# TASK TO COMPLETE:
How many lines of the material contain the string "width", with case counting? Reply with the number alone.

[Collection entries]

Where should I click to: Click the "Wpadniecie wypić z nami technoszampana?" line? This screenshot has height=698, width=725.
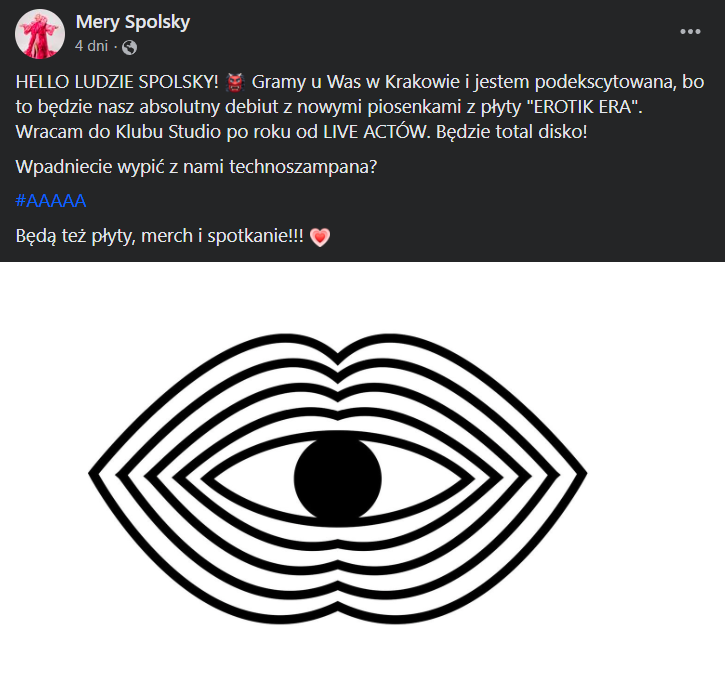pos(196,166)
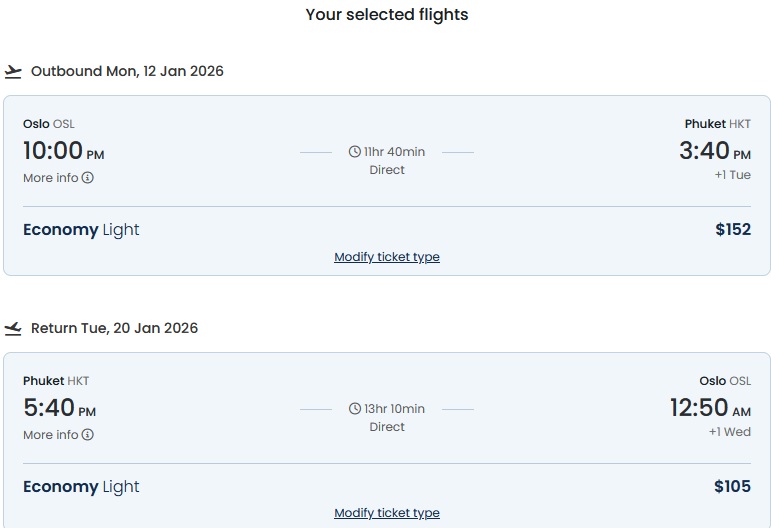
Task: Modify ticket type for return flight
Action: pyautogui.click(x=387, y=513)
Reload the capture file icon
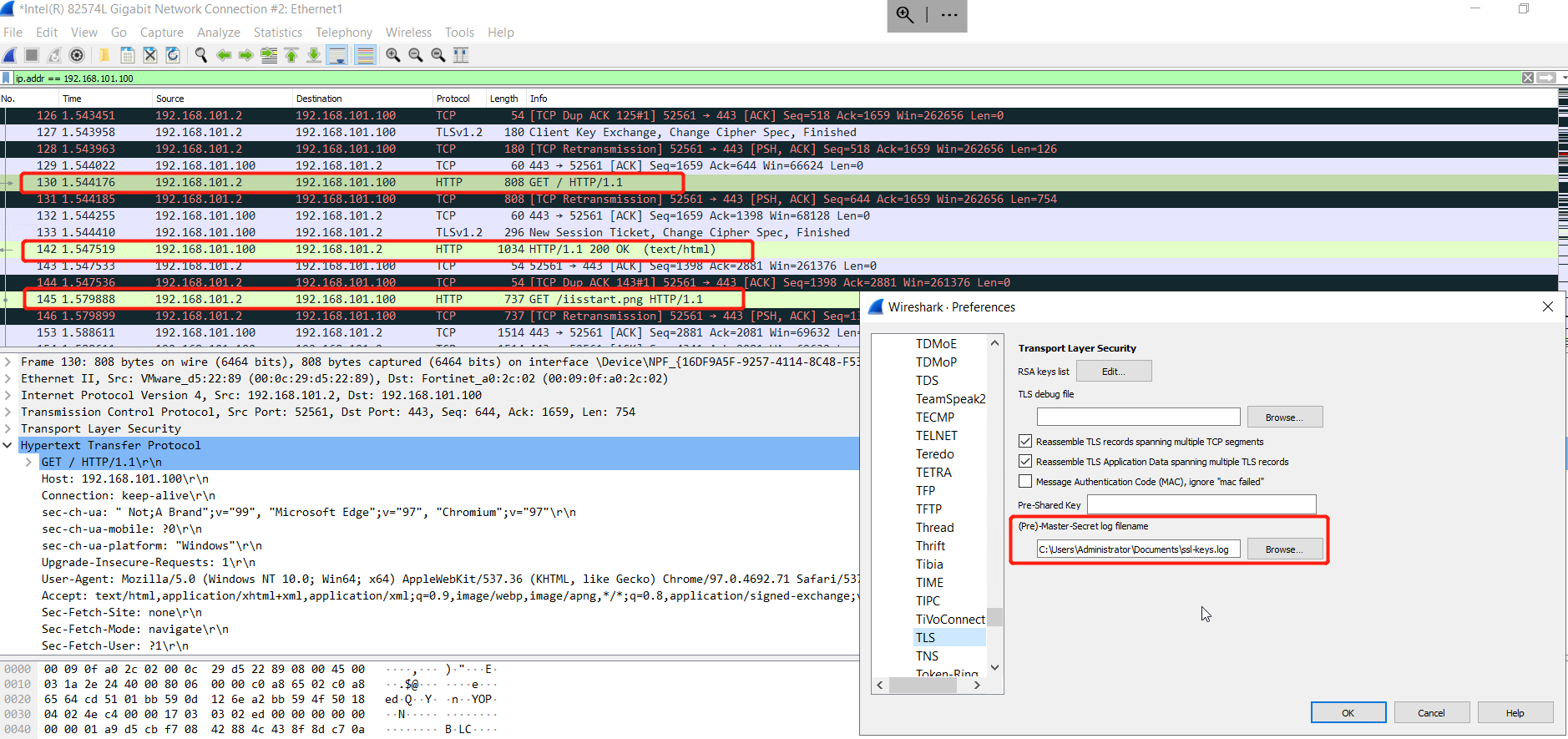 (x=173, y=55)
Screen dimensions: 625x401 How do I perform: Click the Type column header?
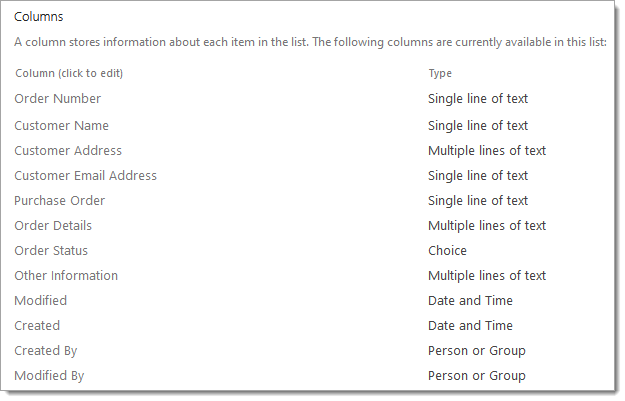click(440, 73)
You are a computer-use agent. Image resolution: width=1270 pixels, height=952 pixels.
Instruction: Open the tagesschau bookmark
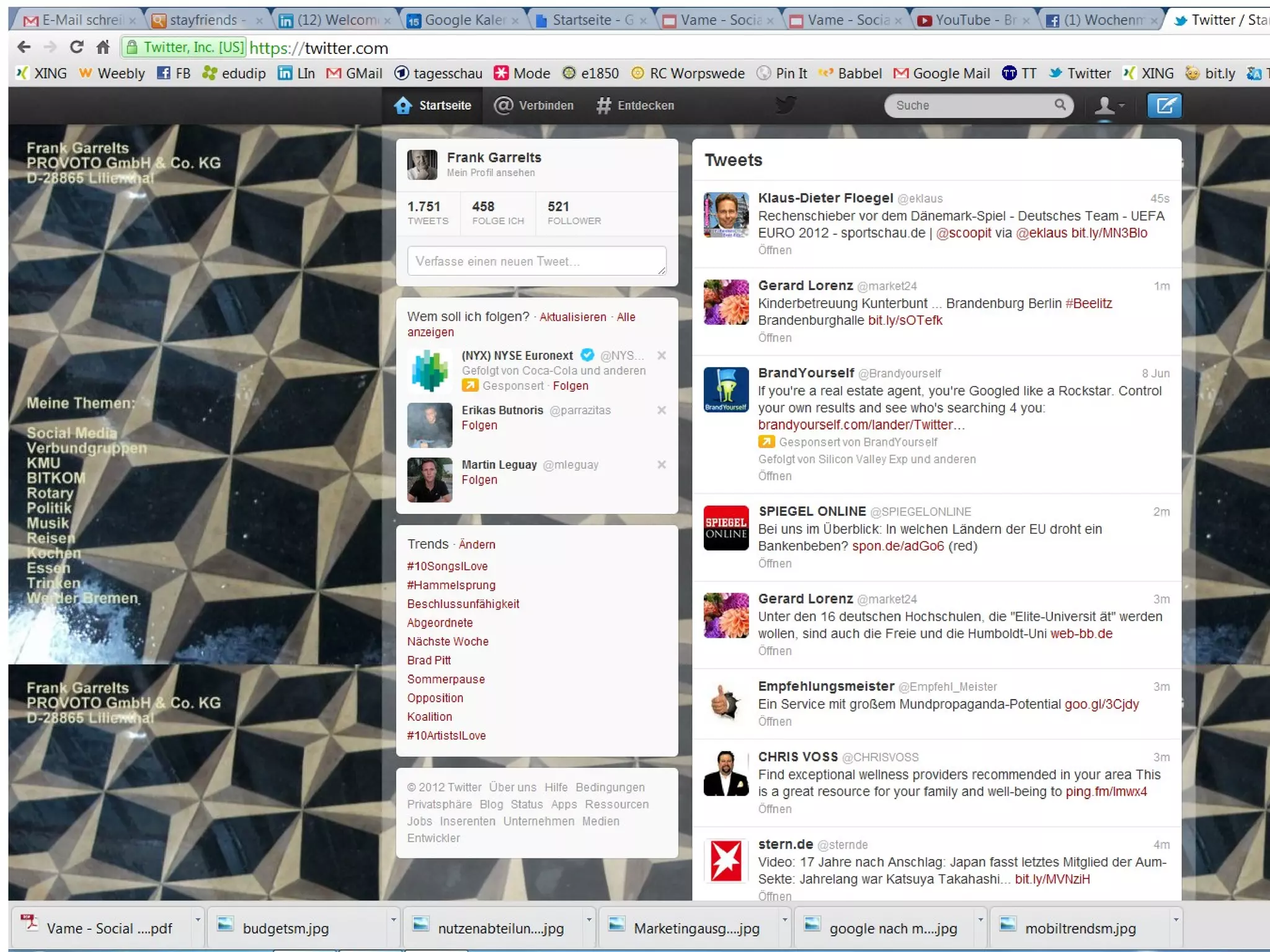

# SOLVED PROBLEM:
2